Parliament is supposed to be a gathering of the leaders of our community: rational and intelligent human beings capable of horizon scanning and guiding our country to a safe and sustainable future. Instead, it acts like the frog in the pan of gradually boiling water, delaying its escape until too late.

The Budget should have been bold. It should have put our country on a wartime footing with a national programme of retrofit, no new build that is not net zero in its embodied and operational carbon, a huge roll-out of public transport and a major programme of electrification. We have a huge majority, yet we act as though we are afraid of the power that we spent 14 years seeking.
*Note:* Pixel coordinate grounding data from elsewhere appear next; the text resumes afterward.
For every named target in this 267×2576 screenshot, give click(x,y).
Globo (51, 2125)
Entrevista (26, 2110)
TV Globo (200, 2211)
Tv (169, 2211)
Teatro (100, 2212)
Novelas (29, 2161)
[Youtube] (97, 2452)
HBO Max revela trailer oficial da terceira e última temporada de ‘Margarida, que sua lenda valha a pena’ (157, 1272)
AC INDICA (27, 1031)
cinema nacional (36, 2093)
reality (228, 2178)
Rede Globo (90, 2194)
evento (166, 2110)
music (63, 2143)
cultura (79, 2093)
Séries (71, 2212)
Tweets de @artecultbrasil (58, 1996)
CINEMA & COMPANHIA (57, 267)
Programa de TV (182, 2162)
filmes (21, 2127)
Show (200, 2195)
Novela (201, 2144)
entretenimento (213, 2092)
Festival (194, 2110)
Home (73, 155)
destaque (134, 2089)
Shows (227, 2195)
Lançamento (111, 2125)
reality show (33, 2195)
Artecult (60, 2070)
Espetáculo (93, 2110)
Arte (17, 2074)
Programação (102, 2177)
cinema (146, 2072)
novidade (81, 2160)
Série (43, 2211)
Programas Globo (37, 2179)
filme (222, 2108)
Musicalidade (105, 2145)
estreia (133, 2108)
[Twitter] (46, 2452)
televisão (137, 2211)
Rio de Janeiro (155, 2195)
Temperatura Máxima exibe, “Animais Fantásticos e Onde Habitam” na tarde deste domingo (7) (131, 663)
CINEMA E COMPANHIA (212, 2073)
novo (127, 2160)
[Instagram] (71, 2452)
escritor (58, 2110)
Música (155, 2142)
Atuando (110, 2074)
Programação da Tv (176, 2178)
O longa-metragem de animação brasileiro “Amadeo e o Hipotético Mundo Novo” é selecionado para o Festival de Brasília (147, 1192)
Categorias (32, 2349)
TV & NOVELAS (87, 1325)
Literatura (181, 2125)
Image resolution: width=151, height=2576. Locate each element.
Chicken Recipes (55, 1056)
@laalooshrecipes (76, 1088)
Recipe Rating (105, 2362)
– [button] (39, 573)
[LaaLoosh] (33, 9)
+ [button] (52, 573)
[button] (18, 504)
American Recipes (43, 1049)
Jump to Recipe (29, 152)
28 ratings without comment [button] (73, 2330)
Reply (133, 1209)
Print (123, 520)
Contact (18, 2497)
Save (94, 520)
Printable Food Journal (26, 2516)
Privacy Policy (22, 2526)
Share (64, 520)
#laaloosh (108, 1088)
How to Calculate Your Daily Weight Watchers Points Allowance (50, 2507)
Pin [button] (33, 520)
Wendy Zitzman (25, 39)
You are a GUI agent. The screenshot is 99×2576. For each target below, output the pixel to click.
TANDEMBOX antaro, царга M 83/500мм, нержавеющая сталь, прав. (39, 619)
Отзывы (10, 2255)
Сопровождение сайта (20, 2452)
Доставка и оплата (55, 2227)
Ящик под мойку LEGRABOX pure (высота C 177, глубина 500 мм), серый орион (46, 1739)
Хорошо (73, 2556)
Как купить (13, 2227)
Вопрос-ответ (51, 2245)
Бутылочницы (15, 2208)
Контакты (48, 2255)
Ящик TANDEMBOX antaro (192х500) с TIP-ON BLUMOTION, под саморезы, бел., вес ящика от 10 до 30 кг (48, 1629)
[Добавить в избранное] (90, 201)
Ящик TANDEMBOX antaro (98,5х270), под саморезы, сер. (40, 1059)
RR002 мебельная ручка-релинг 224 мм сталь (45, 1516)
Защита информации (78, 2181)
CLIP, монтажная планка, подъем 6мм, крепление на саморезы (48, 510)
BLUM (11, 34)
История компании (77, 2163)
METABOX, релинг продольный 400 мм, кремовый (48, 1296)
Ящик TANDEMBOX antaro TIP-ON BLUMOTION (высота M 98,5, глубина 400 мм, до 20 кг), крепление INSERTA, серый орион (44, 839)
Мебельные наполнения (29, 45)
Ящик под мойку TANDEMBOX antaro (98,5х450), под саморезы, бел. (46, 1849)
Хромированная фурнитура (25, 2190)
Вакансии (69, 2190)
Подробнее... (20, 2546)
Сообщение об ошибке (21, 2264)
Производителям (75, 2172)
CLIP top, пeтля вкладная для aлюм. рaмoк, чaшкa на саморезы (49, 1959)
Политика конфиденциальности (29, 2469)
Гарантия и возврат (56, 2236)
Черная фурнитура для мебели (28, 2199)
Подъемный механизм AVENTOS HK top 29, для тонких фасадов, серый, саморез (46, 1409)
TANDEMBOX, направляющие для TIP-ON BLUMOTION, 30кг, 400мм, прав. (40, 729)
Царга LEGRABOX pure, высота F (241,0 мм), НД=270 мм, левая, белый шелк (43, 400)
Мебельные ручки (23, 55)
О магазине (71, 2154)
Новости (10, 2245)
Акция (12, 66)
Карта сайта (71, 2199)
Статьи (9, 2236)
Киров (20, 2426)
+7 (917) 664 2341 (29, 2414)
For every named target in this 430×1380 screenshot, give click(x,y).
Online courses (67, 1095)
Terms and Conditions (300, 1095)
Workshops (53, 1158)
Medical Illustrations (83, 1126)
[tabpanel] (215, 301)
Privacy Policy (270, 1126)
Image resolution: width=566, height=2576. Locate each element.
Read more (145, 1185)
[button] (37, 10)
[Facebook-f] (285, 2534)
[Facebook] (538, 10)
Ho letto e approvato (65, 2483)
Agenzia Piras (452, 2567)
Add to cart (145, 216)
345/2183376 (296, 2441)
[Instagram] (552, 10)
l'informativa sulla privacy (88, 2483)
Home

Today, the green economy is growing three times faster than the rest of the UK economy. If growth truly is our ambition, it is in that clean, affordable and secure future that we should be investing. People often talk of a just transition. I prefer to talk of a bloody marvellous one. What’s not to like about warm homes with affordable energy; comfortable, efficient, speedy and reliable public transport; the creation of thousands of new jobs; decent air quality; a secure food system with reliable supply chains; and a stable geopolitical world? We live in an age of public sufficiency and private luxury, as Professor Kevin Anderson said last week at the national emergency briefing. A Budget that was adequate to the challenge we face would have turned that on its head, creating a society where every private home had what was sufficient and every public domain was one of luxury. That would be the just and equal society I came into the Labour party to create.